About Synchronization (Flex Frame)

In Flex Frame measurements, synchronization is the process of detecting the frame start in time domain, determining the symbol timing, and estimating the initial frequency offset, phase offset, IQ offset and power scaling.

The synchronization algorithm used depends on whether there is any known signal defined in the frame:

Known signal: A known signal is an allocation whose bits are known sequence (PN 1) part number, or 2) packet number sequence or customer defined sequence) or IQ symbols that are known IQ symbols. If there is any known signal defined in the frame (besides the estimation based on generic QPSK Quadrature phase shift keying/QAM Quadrature Amplitude Modulation signals), additional cross correlation is done to detect the frame start and frequency/phase/power offset.

No known signal: If there is no known signal defined in the frame, the VSA uses generic characteristics of QPSK/QAM signals to estimate the symbol timing offset and frequency offset. In this case, there is no clear frame structure defined (similar to Custom IQ or Digital Demod signals). No frame start is detected, so it is assumed that the first valid symbol is the frame start.

Synchronization with Known Signals

Under Measurement Control > Overall Allocation Control, you can choose which segments (Allocations) are used for Synchronization and whether Frequency Estimation Mode is on (Normal) or off.

If the signal is burst, the burst start and burst end are found first, then synchronization is done on the active burst.
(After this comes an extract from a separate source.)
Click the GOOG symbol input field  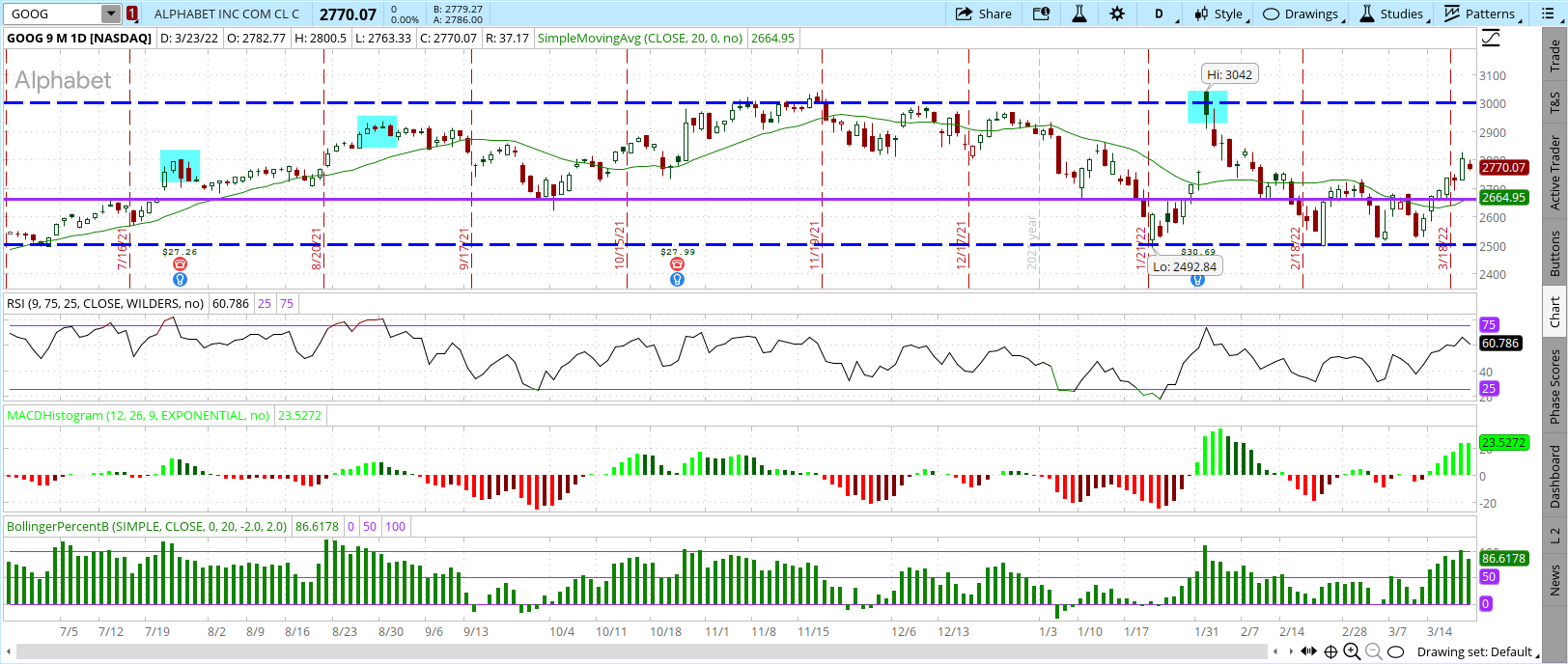[54, 14]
If the signal is periodic, synchronization is done on the input signal.

  1. Detect the symbol timing offset (like the peak of QPSK/QAM signal) based on the characteristic of QPSK/QAM signal), then compensate the timing offset by resampling the signal to get the peak sample on each symbol interval. This step is also executed when there is no known signal.

  2. Detect the location of the sync signal by doing cross correlation between the timing-compensated signal and the ideal sync signal to get the frame start.

  3. Estimate the frequency offset, phase offset, IQ Offset and power scaling using the received sync signal and the ideal sync signal, then compensate for these offsets.

Fine frequency estimation/tracking and equalization is done after the initial synchronization is completed.